I clearly recall my first two experiences with a therapist. My first experience was with an older, kindly gentleman. I’d been afraid of my anger one day when I’d shaken my six year old son who had just lit a candle and placed it underneath our infant daughter’s bed. I met with Al for a few sessions when he concluded that I was a fine parent and really had just needed someone to talk to. Immediately following our final therapy session, I went home, took three five milligram valium (about which he’d known nothing) and wrote Al an overly enthusiastic letter about my success with implementing the information I’d just finished reading in a self-help book I’d recently purchased at the local drug store. Little did Al know, I could barely remember what I’d read.
My second experience was just a few years later. I’d been living a nightmare in a bad marriage and had experienced thoughts of ending my life. Out of genuine fear that I might be tempted to act upon these thoughts, I decided to seek professional help.
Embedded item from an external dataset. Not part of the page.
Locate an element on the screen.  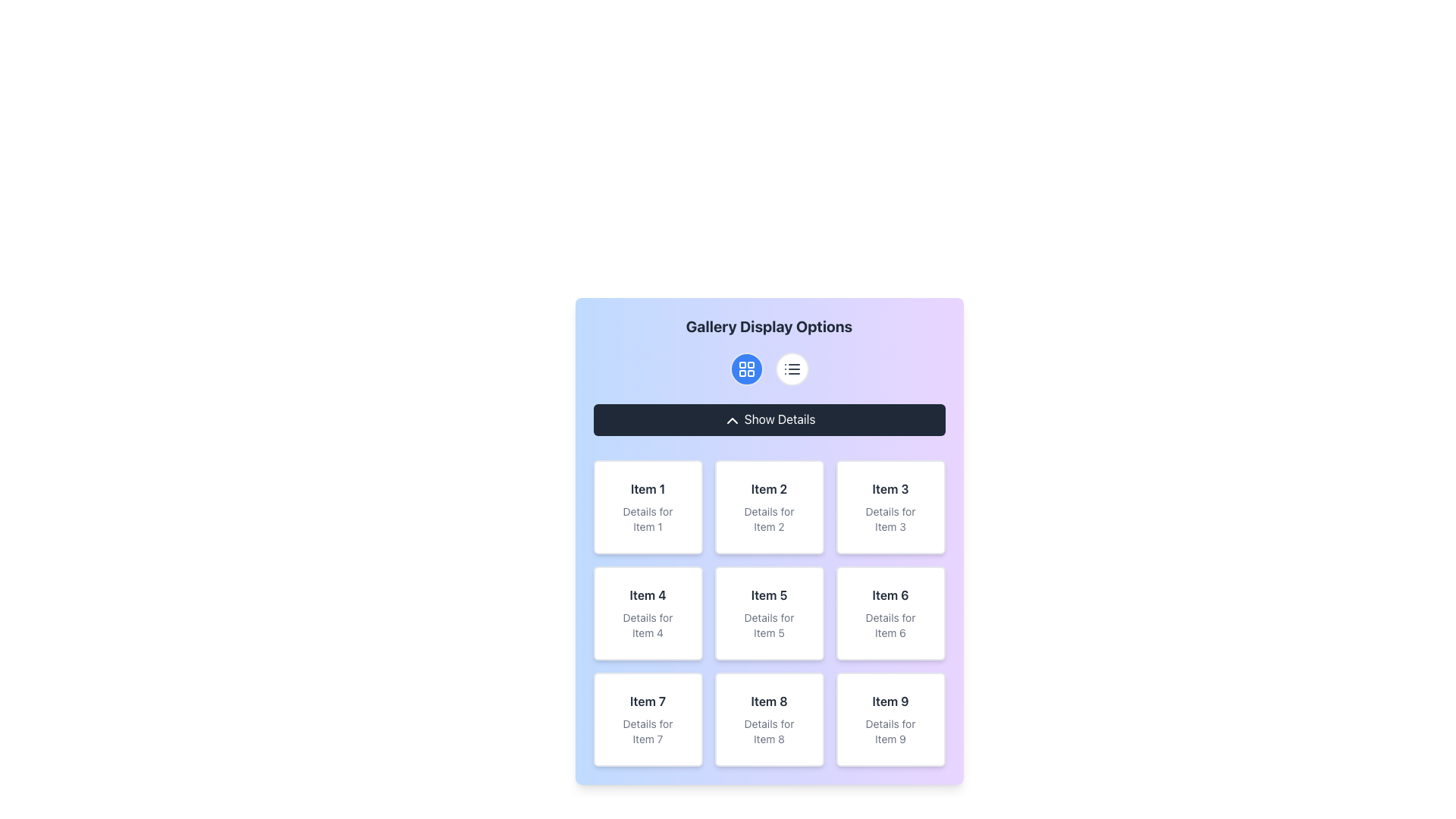
text label containing 'Details for Item 4' located below the 'Item 4' card in the second row and first column of the grid layout is located at coordinates (648, 625).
I intuitively realized that the levels of hopelessness and despair to which my mood had been plummeting rendered me in some very real danger.
I searched the yellow pages and found a wonderful therapist. He was attentive, supportive and validating. Lord knows, I’d desperately needed to find all three qualities in a hurry. When he suggested an antidepressant medication, I knew that he’d recognized the severity of my emotional state. When he recommended ongoing therapy adding, “I don’t want you brought in here on a slab” for the first time in years, I felt my heart fill with hope. (My hope stemmed from the fact that I knew he’d not only heard, but fully realized my cry for help.) This validation was to carry me through the coming year at a time when I believe I very well might have otherwise reached the end of my rope.
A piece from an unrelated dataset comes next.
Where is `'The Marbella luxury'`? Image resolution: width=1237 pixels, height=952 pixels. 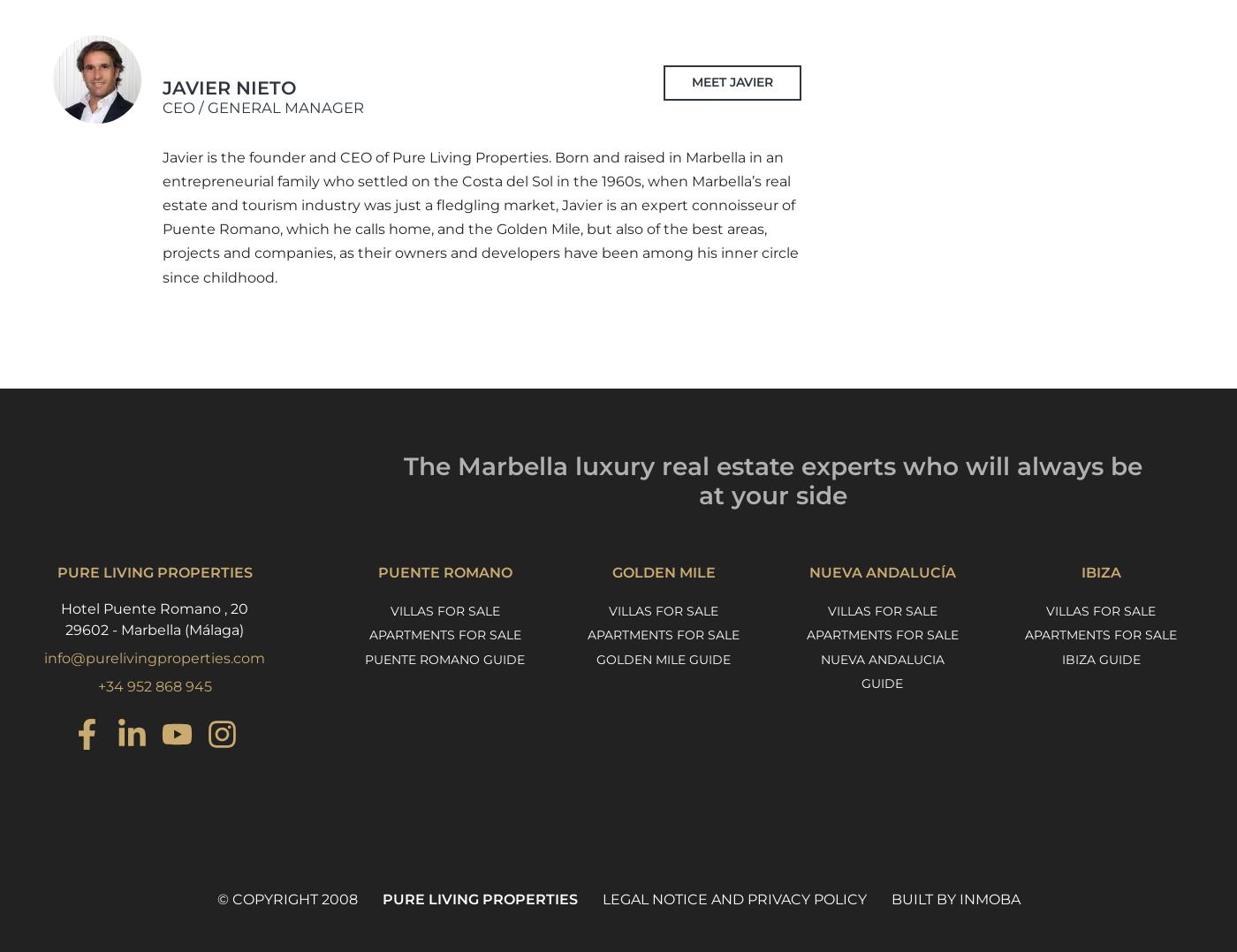 'The Marbella luxury' is located at coordinates (529, 465).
Sadly, there existed a dangerously intrusive element about which I hadn’t told my therapist. That cunning and baffling saboteur was my (as yet undiagnosed) alcoholism and addiction to prescription drugs. Little did he know (and little did I know it mattered) that each evening as I’d ingest my antidepressant, I’d chase it with anywhere from one to four vodka gimlets. Then, of course, were the ongoing prescriptions for Fiorinal I was ingesting every four hours without fail for chronic headaches along with the occasional valium pill for anxiety.